The classic types of shoes worn today appeared in the late nineteenth and early twentieth century. The oldest type is the laced oxford, which is worn with suits in the city. These shoes should be plain, with either stitched or perforated toe caps. They are always correct in black calf. Dark brown or dark reddish brown may also be worn during the day and dark brown reversed calf and tan, like the shoes pictured on the left, are seen on less formal occasions.
The country and suburban shoe wardrobe, worn with or without an odd jacket as well as with flannel, tweed and linen suits, encompasses a broader range of models, including monks and derbies. Shoes are often more decorated, with wing tips, brogueing and flanged soles. They may include dark and light brown, tan, and burgundy choices.
“I own perhaps two dozen pairs of shoes.” Edward H.R.H. The Duke of Windsor.
Black Calf Oxfords
The basic town shoe is a black calf cap-toe Oxford with leather sole and punched or plain stitched toe-caps. Oxfords were made in England as early as 1830 and were widely adopted around 1880. They are correct with dark city suitings. Toe medallions reduce the formality of the shoe and render it less correct for very formal occasions like funerals. If you wear a mixture of black and brown shoes during the week, you should have at least two pair.
Brown Calf Shoes
Dark brown and dark reddish brown versions of the black oxford are correctly worn with city suitings. They usually carry slightly more decoration than their black relations. You should have two pair.
Brown Calf Monk Straps
The plain toe monk is a change of pace shoe similar to the plain derby in that it is more comfortable to wear than an oxford for people who have a wide foot or a high instep. The monk has a buckle closing instead of the derby’s two or three eyelets. Originally worn for spectator sports wear, today the monk strap shoe can be worn in the city on less formal occasions. One pair will see use during the work week as well as on weekends.
Brown Calf Derbies and Full Brogue Oxfords
The derby is a shoe with open lacing. The full brogue is an oxford decorated with holes punched into the joins and edges like the pair pictured at the left. The derby can also be decorated and the two shoes fill a similar function in the wardrobe, being appropriate for country and suburban day wear, with or without a jacket. You should have one pair of each to alternate with your monk straps and casuals.
Brown Calf Slip-on Casuals
Slip-ons are more casual than the monk strap. You may want a pair of Norwegian style casuals for lounge wear around the house or outdoors in warm weather.
Black patent leather oxfords with flat silk laces and pumps with grosgrain bows are the correct choices for either semi-formal (black-tie) or formal (white-tie) evening wear. Pumps are more formal than oxfords.
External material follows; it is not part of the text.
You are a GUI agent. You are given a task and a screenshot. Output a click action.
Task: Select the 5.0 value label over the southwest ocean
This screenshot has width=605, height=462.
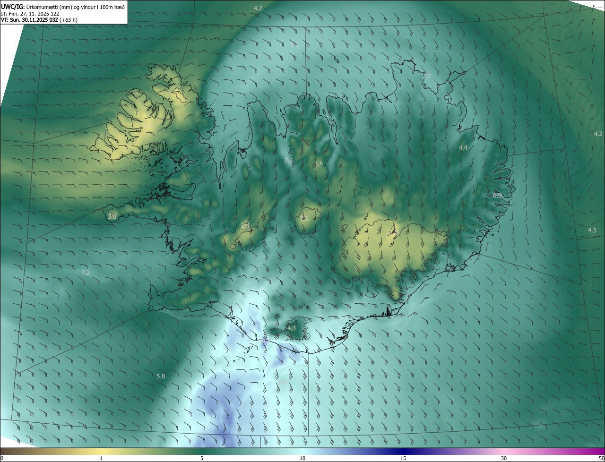(161, 376)
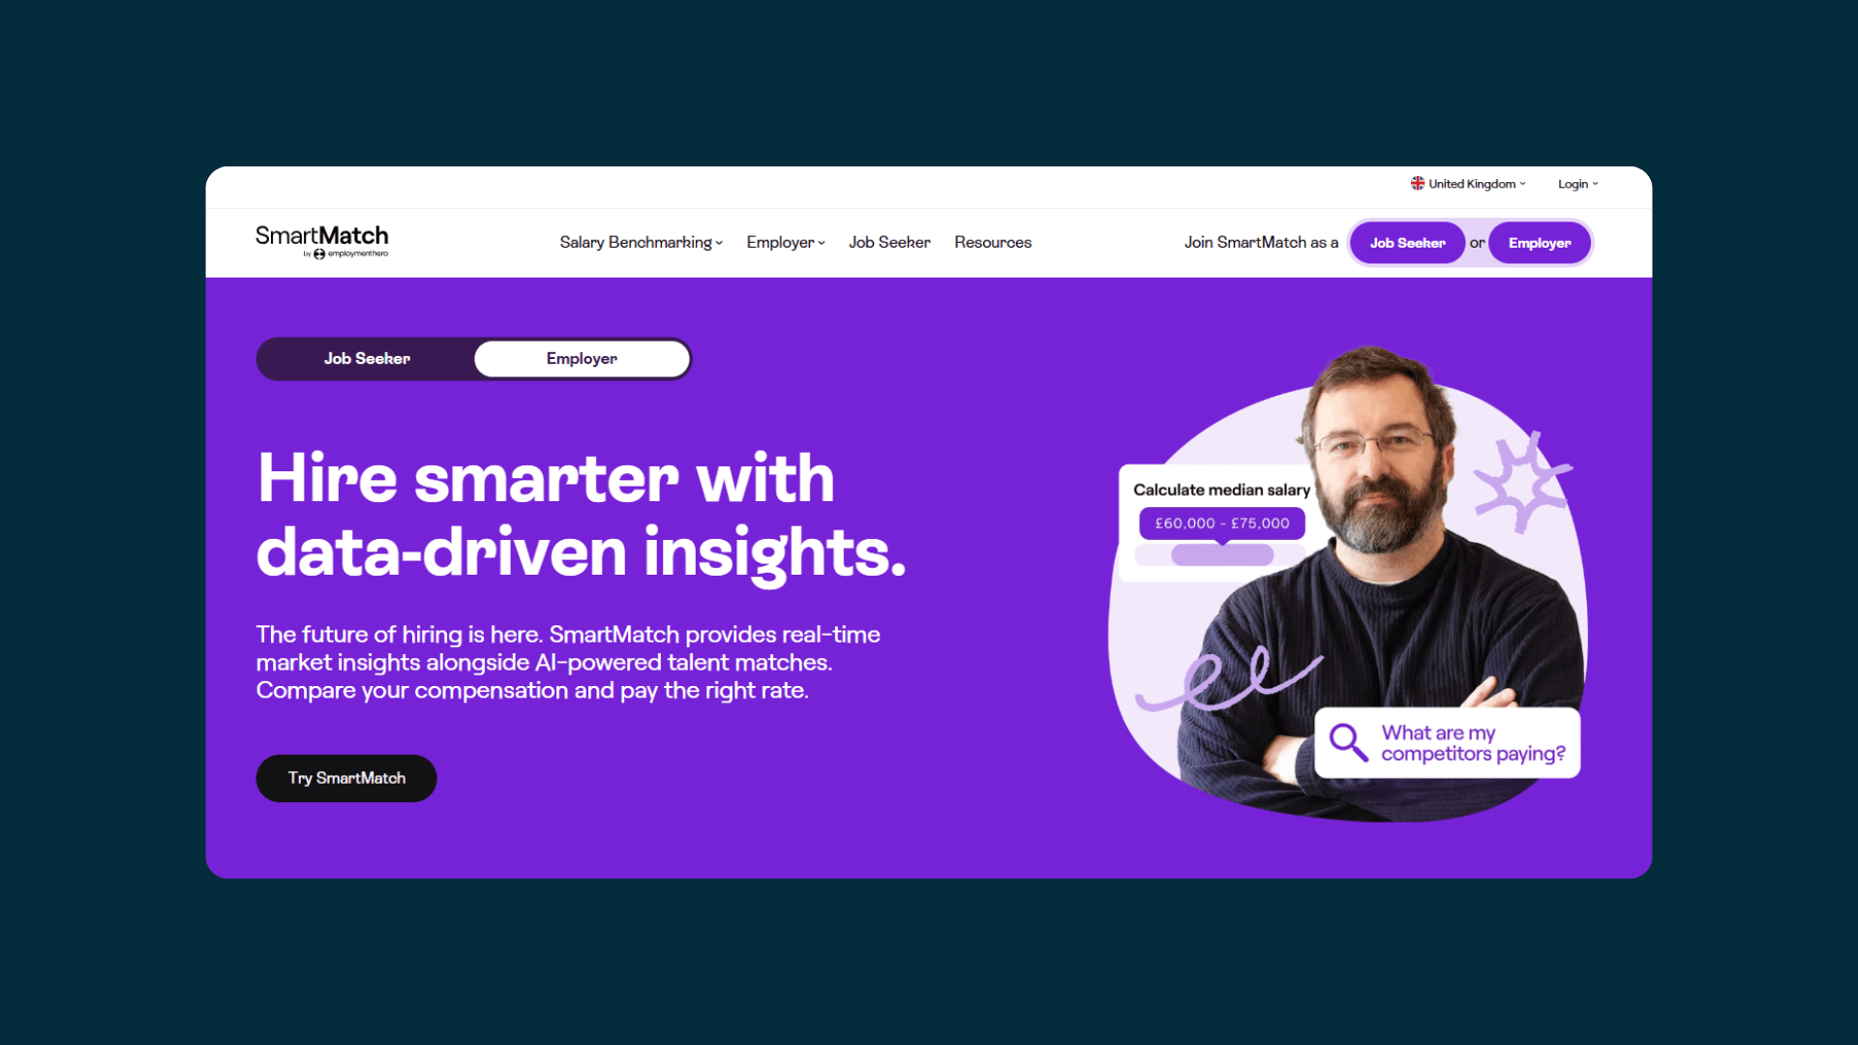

Many men these days wear a black calf oxford instead of either patent oxfords or pumps. While they are not ideal evening wear, they can also be worn during the day. If you do choose them they should be very plain, with no brogueing of any kind.
Expanding the Shoe Wardrobe
The only limitations on the shoe wardrobe are storage space and budget. H.R.H. Prince Charles is reported to have fifty pairs of shoes. Several additional types of shoes are worth considering when you are ready to expand your basic wardrobe.
Brown reversed calf shoes are appropriate for spectator sports, country wear or very in-formal town use. Unlined versions are cooler than calf shoes in warm weather. Brown semi-brogues are a stylish addition to the shoe wardrobe once the basics are in your closet.
Ankle boots, particularly in brown suede, are useful with odd jackets and flannel trousers in cooler weather. In cordovan, they will keep your feet dry in rain and snow.
White bucks, if you can find them, are also a classic summer shoe as are black and white or brown and white brogues, known as spectators. The white portions should be reversed calf, buckskin, or twill.
Well maintained shoes last indefinitely. Add a pair of good quality classic shoes every year and you’ll build a substantial shoe wardrobe over time.